If you need some motivation to get moving but you’re deterred for one reason or another (it’s cold, you’re on your period, you’d rather be somewhere sleeping with what little spare time you have), look no further than Sydney Leroux Dwyer. The 28-year-old is a professional soccer player who is with the Orlando Pride of the National Women’s Soccer League. She’s also an Olympic gold medalist. To have such success, she has to work hard and train hard — even when she’s carrying around baby weight. And this time around, when I refer to baby weight, I’m talking about the weight of a child growing in her stomach. Sydney is nearly six months pregnant and still, shared a photo of herself going full force during a preseason game. Talk about bada–.
Your excuses are starting to look pretty trash, am I right?
Sydney is married to fellow soccer player, Dom Dwyer. They are already parent’s to a 2-year-old son named Cassius.
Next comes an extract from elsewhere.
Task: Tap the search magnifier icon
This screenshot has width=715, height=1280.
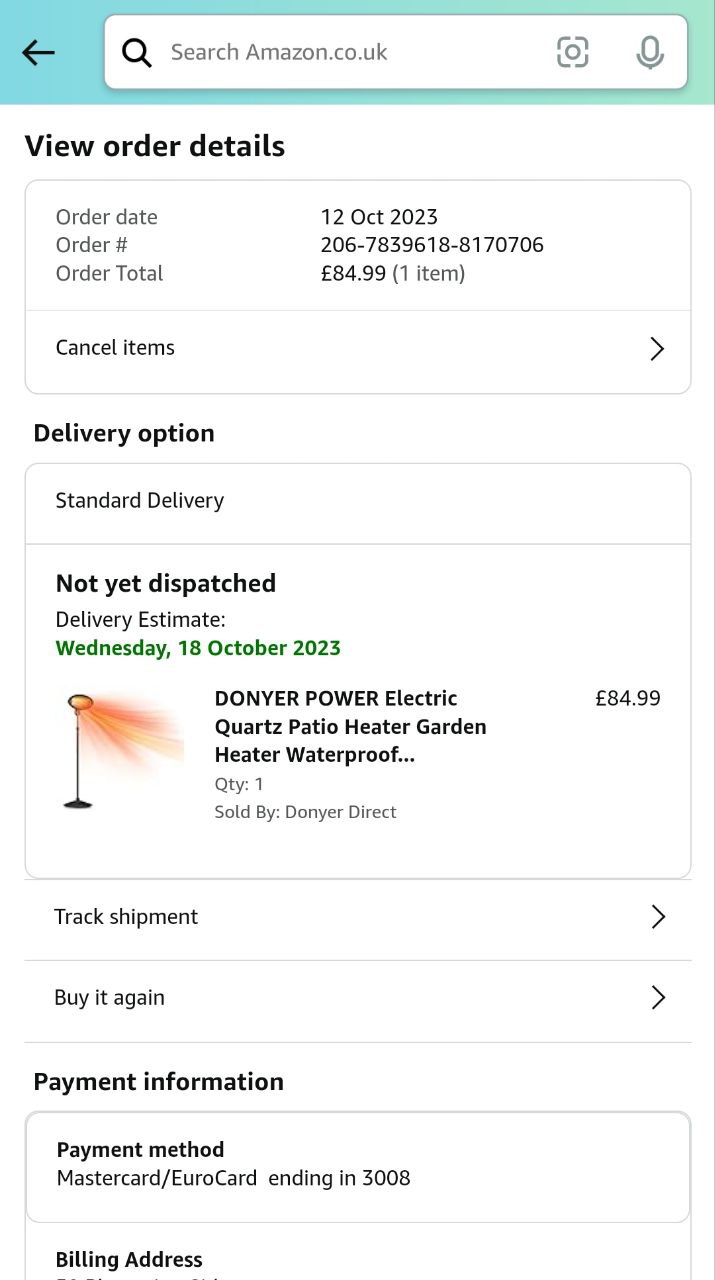Action: coord(137,52)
The couple announced they were expecting their second child back in November, which we now know is a girl. The news came after she revealed that she had miscarried a few months prior.
“A couple months ago I lost a baby. I was naive to the pain of what this felt like,” she said. “There was a moment when I was on bed rest where I wondered if the emotional pain could kill me. It doesn’t. I’m still here. Stronger than ever because I had an unbelievable amount of support from the people in my life – the people who were there to pick me up off the ground..to sit there and cry with me…to feed me when I couldn’t eat. I am so thankful that I didn’t have to go through it alone and that Dom and I had our family, friends and team rally around us during our hardest times. So In the later half of the season when I was out ‘sick’ I was losing our baby.”
“I hate that I couldn’t talk about it,” she added. “I hate that I felt like I couldn’t because there was a sense of shame and embarrassment that came with losing a baby. Except the statistic of losing a baby is 1 in 4. Which means there are so many of us going about our day trying to bury our grief and pain. I want to tell my truth in hopes that other women like me don’t feel so alone. How can we heal if we don’t admit that we’re hurt? I’m hurt. But I’m stronger because of it and it took me some time to get here. And I know I have a long way to go but we can get there together.”
We’re happy for the couple — and also super shook that she is able to do all of this so far into her pregnancy. Go off then!